Friday, January 11, 2008

Telephone Practice of Law

In Wright v. Von Patten (January 2008), the Supreme Court held that a criminal defendant whose lawyer participates in his plea hearing by speakerphone has not presumptively received ineffective assistance of counsel. The Court's opinion is here.

In the context of this case, the defendant was entitled to habeus relief only if he could establish a ban on lawyers' speaker phone appearances in prior Supreme Court cases. The Court held: Our precedents do not clearly hold that counsel's participation by speaker phone should be treated as a 'complete denial of counsel' on par with total absence. Even if we agree [] that a lawyer physically present will perform better than one on the phone, it does not necessarily follow that mere telephone contact amounted to 'total absence' or 'prevented [counsel] from assisting the accused' . . . ."

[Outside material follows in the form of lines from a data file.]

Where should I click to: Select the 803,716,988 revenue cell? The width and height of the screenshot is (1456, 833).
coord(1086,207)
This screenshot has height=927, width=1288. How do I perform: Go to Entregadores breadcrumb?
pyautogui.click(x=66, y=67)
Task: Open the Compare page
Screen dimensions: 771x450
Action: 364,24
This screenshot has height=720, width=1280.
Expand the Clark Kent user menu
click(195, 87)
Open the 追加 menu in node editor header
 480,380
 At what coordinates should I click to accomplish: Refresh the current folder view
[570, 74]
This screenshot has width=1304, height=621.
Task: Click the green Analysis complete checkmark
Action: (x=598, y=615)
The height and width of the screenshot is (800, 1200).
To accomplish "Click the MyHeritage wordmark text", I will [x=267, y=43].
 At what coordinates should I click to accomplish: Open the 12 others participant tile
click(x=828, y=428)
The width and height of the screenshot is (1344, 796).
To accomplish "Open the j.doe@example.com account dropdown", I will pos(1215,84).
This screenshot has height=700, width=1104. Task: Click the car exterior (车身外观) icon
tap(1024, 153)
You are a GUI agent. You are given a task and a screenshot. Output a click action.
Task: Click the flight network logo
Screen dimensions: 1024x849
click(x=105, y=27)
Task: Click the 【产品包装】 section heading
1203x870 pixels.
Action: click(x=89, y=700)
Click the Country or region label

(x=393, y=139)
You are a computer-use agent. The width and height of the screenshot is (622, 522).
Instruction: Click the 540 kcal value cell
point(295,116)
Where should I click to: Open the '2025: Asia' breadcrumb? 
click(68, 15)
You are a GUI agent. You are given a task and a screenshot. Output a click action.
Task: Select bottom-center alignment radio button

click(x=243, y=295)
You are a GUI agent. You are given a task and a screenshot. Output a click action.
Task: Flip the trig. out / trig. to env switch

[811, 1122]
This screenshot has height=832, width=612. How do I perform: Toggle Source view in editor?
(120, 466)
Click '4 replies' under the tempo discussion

The Court did not rule on the merits of the defendant's ineffective assistance of counsel argument, and expressly left the question of whether a tele-lawyer can render effective assistance to a criminal defendant "for another day."

1 comment:

Alison M. Kilmartin said...

I guess this puts a new spin on the phrase "telephone justice."

Speaking of the original spin on that phrase, I was with a Judge this summer who visited a country in the eastern hemisphere. When he entered the highest chambers in the land he saw a bank of telephones within arms length of the Judge's desk. It was eye-opening to say the least.